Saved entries
———

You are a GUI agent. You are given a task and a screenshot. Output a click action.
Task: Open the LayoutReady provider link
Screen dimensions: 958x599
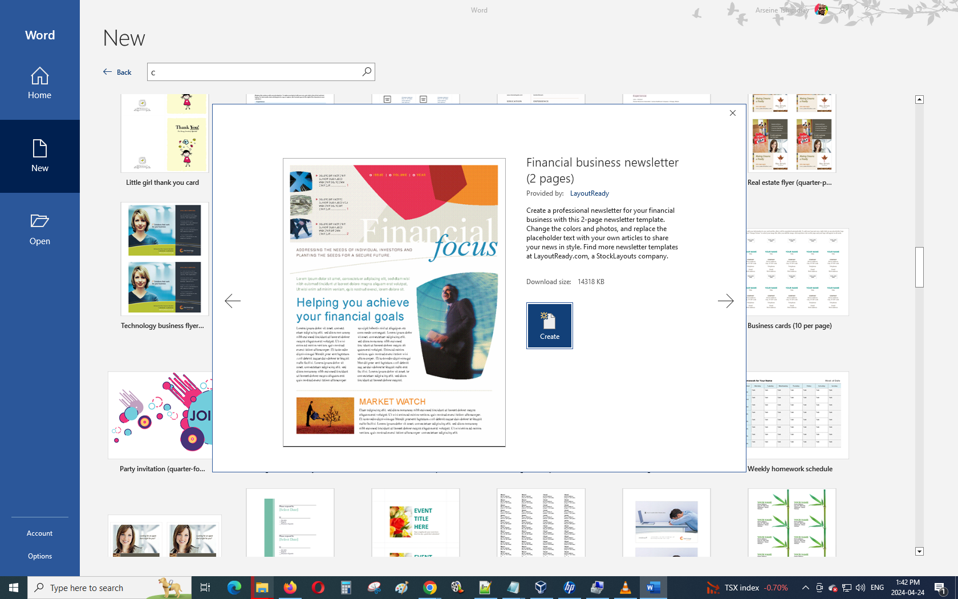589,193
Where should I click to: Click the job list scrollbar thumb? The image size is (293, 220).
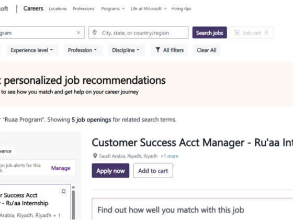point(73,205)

———

WHAT IS ASKED: Rewrite the lines above, replacing "scrollbar thumb" with "slider handle" and leaving everything else unchanged. Do not include the pictures.

THE ANSWER:
You are a GUI agent. You are given a task and a screenshot. Output a click action.
Task: Open the LayoutReady provider link
Screen dimensions: 958x599
589,193
Where should I click to: Click the job list slider handle? The image size is (293, 220).
point(73,205)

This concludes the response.